During that time, he led the team that delivered Pakistan’s first biometric-based G2P disbursement system for BISP beneficiaries, a project that sounds technical until you consider what it changed in practice. Before it, beneficiaries in remote areas frequently made long journeys to collect government transfers, only to find the payments had already been claimed fraudulently in their names.
He also co-launched Pak-Identity with NADRA, enabling overseas Pakistanis to renew CNICs and NICOPs remotely using debit and credit cards without travelling back to the country. He helped integrate HBL’s branchless banking with NADRA’s eSahulat network.
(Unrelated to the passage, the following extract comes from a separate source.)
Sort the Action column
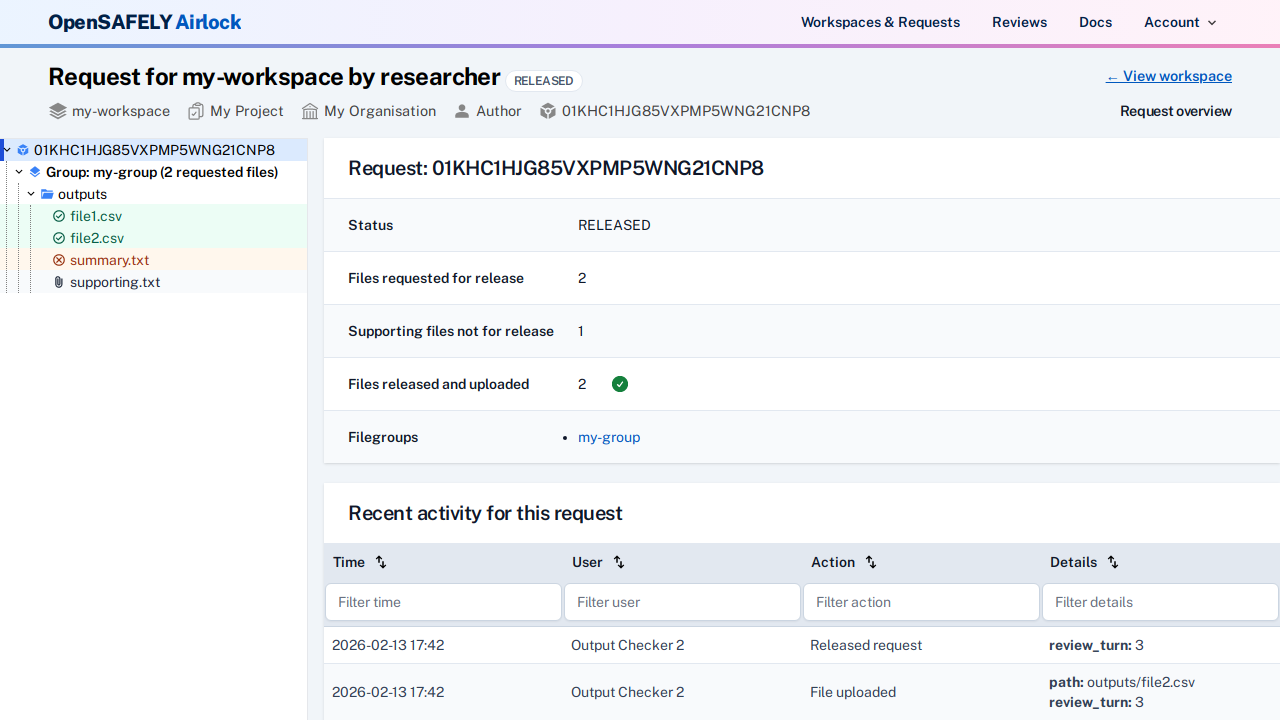The width and height of the screenshot is (1280, 720). tap(870, 562)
The work earned international recognition, including an Asia Trailblazer Award for Best Initiative in Financial Inclusion and a shortlisting at the Smart Card and Payments Awards in the UAE.
Then he resigned anyway. “I did not leave because I was frustrated with the institution,” he said later. “I left because I could see the gaps, and waiting for someone else to fill them was not a strategy.”
What EPL has built since follows that same logic. CBA & CBA Pay focus on retail distribution, payment enablement, wallet interoperability, payment schemes and banking connectivity, operating in towns and cities where many digital platforms have limited presence. Identity360 Global addresses identity verification and KYC through decentralized, AI-driven systems. CyberCure develops AI-driven cybersecurity infrastructure centered around proactive digital defense.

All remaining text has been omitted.